I started my company when I was still a teenager. And I can tell you, looking back, I wish I knew now what I knew then. Starting a company with no capital and no partners is most definitely the hard way to do things. But I had no money and none of my friends were comfortable taking the necessary risks. The result was many years of long hard slogging. Sheer brute force in terms of hours being put in.
Capital trumps time. Anyone who says time is money really has no idea what they’re talking about. Time is pulling the plow by yourself. Money is a tractor.
But I didn’t know any of that back when I started. And even if I did, it wouldn’t have made much difference because I didn’t have any money. What I did have, was time and I used it. All of it. To build my company up.
Time, not being an infinite resource, means that choices were made. And if I was putting all my time into the company, I wasn’t putting it in at home. During this time, I got married had a kid, another kid and then another. I didn’t spend the kind of time at home that I knew, deep down, I should be.
As I began to learn that capital trumps time I concluded that once I had capital, I could really start to do amazing things. Because then I could afford to bring in people who were more talented than myself in a given area but were less fond of the crazy level of risks a start-up involves. Together, we’d do some amazing things.
In the last several years, the company has been successful enough to generate a substantial amount of capital. And with it, I have been fortunate to bring in people with great talent. And so I started thinking of all the amazing things we would do. I would put in crazy hours to do it, of course, but we would go and do amazing things.
Then Steve Jobs died.
And suddenly I realized something. What is the objective here? My oldest child just turned 15. My other two are no longer little either. And I have been missing out on them. And my wife.

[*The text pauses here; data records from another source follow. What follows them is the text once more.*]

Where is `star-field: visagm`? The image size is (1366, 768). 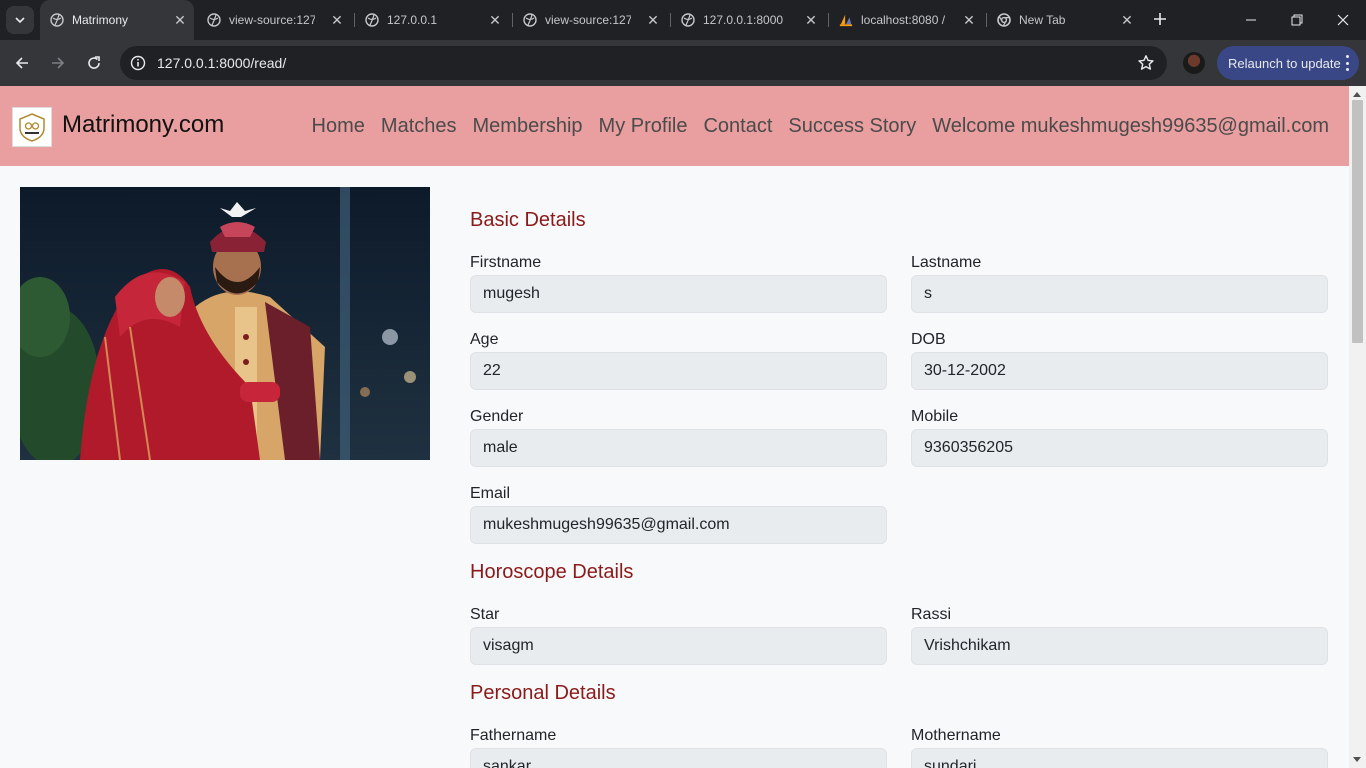
star-field: visagm is located at coordinates (678, 646).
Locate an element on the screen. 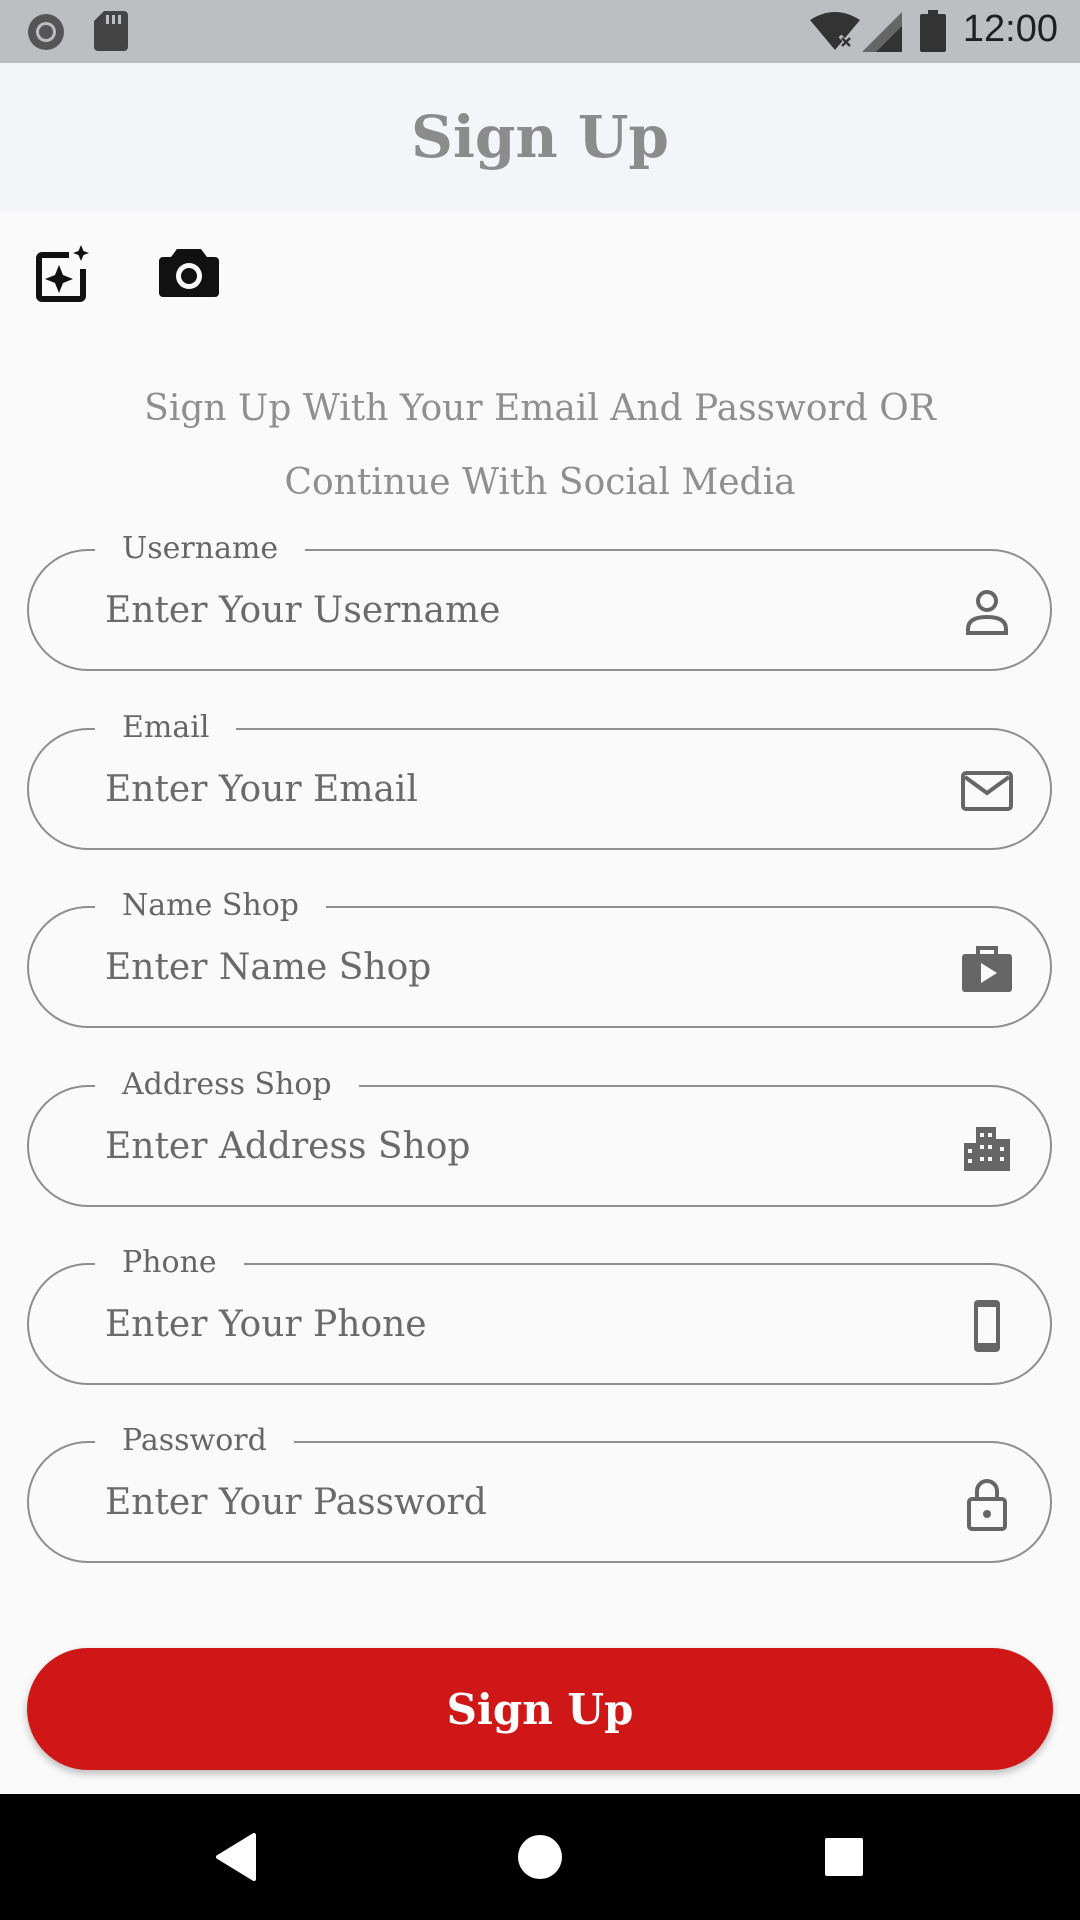 The image size is (1080, 1920). username-field: Username is located at coordinates (540, 600).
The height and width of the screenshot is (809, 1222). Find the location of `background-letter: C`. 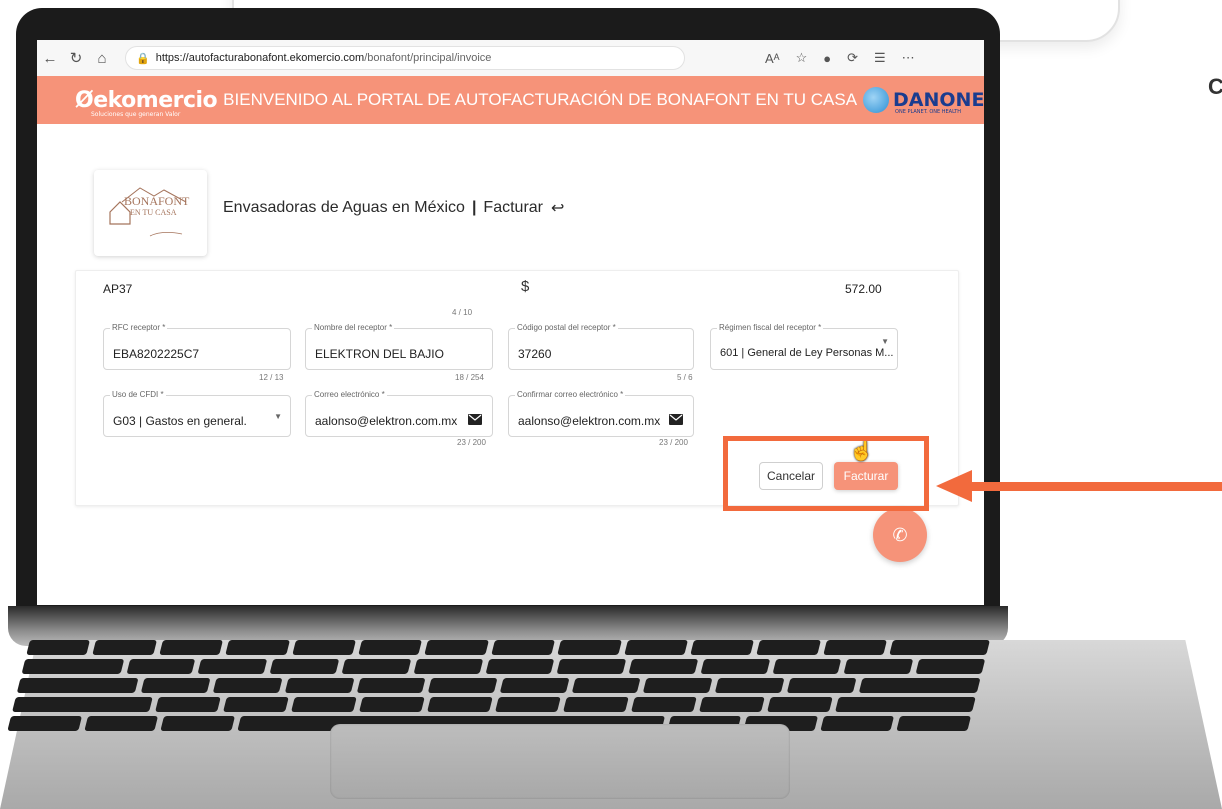

background-letter: C is located at coordinates (1215, 86).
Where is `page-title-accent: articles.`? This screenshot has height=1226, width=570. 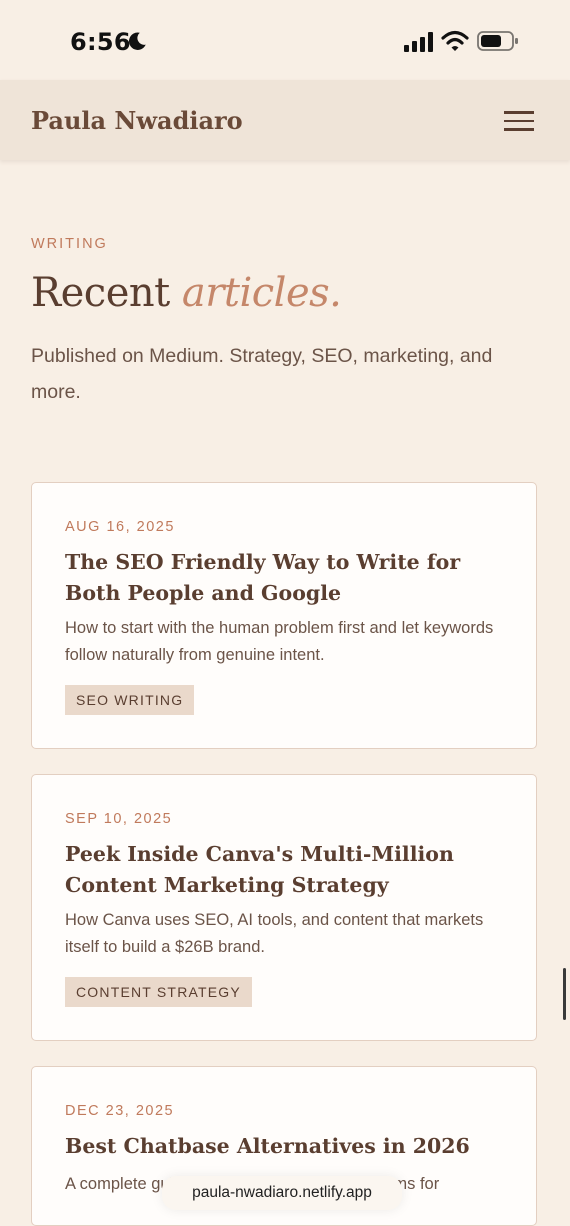
page-title-accent: articles. is located at coordinates (262, 293).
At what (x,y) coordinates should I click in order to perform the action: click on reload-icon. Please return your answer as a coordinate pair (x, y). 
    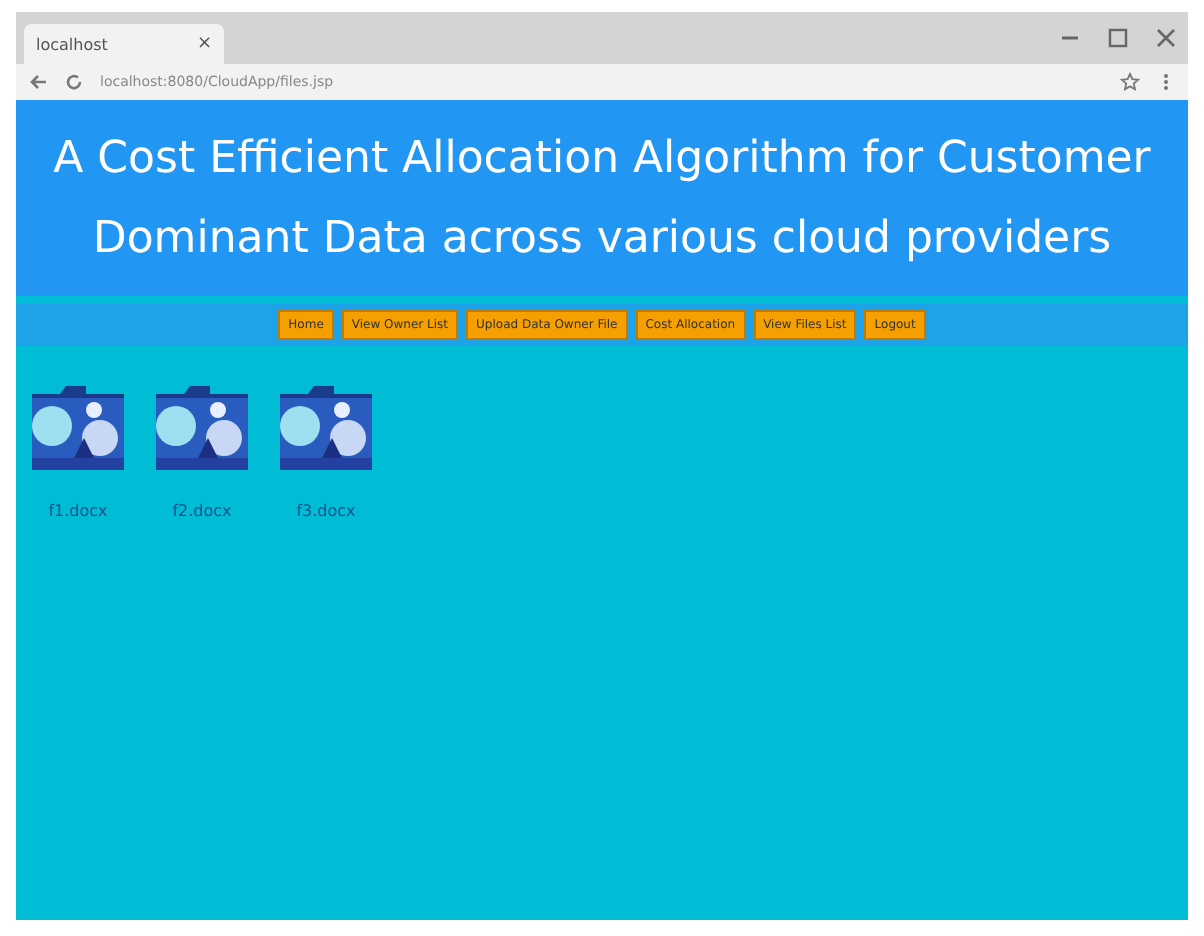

For all the success and amazing accomplishments of Steve Jobs, in the end, nothing could save him. Death can come at any time. And I realized that if I found myself on death’s door, I would regret deeply not having spent more time with my kids when they were…well, kids.
That isn’t to say I will retire or stop working really hard. But at the same time, you know what? I think I can find a better work-life balance. Maybe just 40 hours a week instead. I can use the capital we have to help direct the amazingly talented people we have in the right direction without having to jump into the trenches and help execute every step of the way.
It may mean we’ll release fewer things per year but it also means we’ll have to pick and choose carefully what we do want to focus on and I think, in the longer view, that’s a good thing.
Because no matter how successful you are, you never know when your time is up. And while I admire the accomplishments of Steve Jobs, his biography makes clear, he wishes he had found a better work-life balance.